→ **Task objective**: When the material ends, stop; until then, set down every line exactly.

### Data for this exercise ###

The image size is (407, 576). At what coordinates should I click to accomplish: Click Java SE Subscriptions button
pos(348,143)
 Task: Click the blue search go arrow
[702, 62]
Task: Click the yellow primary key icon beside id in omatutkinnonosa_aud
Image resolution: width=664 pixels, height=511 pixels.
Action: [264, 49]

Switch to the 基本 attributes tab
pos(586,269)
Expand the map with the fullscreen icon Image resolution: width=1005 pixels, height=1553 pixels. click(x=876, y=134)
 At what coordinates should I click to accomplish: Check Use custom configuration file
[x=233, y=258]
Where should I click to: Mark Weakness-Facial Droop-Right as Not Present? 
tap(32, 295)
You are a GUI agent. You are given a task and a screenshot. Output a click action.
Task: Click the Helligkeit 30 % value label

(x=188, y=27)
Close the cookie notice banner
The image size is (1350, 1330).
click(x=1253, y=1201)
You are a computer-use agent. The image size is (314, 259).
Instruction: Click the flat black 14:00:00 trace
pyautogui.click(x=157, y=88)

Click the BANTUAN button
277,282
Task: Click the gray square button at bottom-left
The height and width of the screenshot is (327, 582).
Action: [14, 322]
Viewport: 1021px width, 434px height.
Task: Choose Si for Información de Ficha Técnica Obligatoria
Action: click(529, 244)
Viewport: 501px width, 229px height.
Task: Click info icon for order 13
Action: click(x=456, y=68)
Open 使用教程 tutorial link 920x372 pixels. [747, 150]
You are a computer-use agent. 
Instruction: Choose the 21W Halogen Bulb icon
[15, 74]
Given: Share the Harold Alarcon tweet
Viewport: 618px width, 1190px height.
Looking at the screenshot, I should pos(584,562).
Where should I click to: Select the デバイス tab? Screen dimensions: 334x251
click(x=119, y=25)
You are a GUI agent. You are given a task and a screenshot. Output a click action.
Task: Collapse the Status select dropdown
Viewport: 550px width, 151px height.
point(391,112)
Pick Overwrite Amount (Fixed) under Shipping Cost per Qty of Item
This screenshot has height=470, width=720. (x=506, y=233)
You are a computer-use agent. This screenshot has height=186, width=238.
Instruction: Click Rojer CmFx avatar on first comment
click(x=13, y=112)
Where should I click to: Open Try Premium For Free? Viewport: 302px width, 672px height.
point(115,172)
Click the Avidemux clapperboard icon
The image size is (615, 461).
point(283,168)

###

→ **Solution**:
The image size is (407, 576). At what coordinates should I click to accomplish: Click Java SE Subscriptions button
pos(348,143)
 Task: Click the blue search go arrow
[702, 62]
Task: Click the yellow primary key icon beside id in omatutkinnonosa_aud
Image resolution: width=664 pixels, height=511 pixels.
Action: [264, 49]

Switch to the 基本 attributes tab
pos(586,269)
Expand the map with the fullscreen icon Image resolution: width=1005 pixels, height=1553 pixels. click(x=876, y=134)
 At what coordinates should I click to accomplish: Check Use custom configuration file
[x=233, y=258]
Where should I click to: Mark Weakness-Facial Droop-Right as Not Present? 
tap(32, 295)
You are a GUI agent. You are given a task and a screenshot. Output a click action.
Task: Click the Helligkeit 30 % value label

(x=188, y=27)
Close the cookie notice banner
The image size is (1350, 1330).
click(x=1253, y=1201)
You are a computer-use agent. The image size is (314, 259).
Instruction: Click the flat black 14:00:00 trace
pyautogui.click(x=157, y=88)

Click the BANTUAN button
277,282
Task: Click the gray square button at bottom-left
The height and width of the screenshot is (327, 582).
Action: [14, 322]
Viewport: 1021px width, 434px height.
Task: Choose Si for Información de Ficha Técnica Obligatoria
Action: click(529, 244)
Viewport: 501px width, 229px height.
Task: Click info icon for order 13
Action: click(x=456, y=68)
Open 使用教程 tutorial link 920x372 pixels. [747, 150]
You are a computer-use agent. 
Instruction: Choose the 21W Halogen Bulb icon
[15, 74]
Given: Share the Harold Alarcon tweet
Viewport: 618px width, 1190px height.
Looking at the screenshot, I should pos(584,562).
Where should I click to: Select the デバイス tab? Screen dimensions: 334x251
click(x=119, y=25)
You are a GUI agent. You are given a task and a screenshot. Output a click action.
Task: Collapse the Status select dropdown
Viewport: 550px width, 151px height.
point(391,112)
Pick Overwrite Amount (Fixed) under Shipping Cost per Qty of Item
This screenshot has height=470, width=720. (x=506, y=233)
You are a computer-use agent. This screenshot has height=186, width=238.
Instruction: Click Rojer CmFx avatar on first comment
click(x=13, y=112)
Where should I click to: Open Try Premium For Free? Viewport: 302px width, 672px height.
point(115,172)
Click the Avidemux clapperboard icon
The image size is (615, 461).
point(283,168)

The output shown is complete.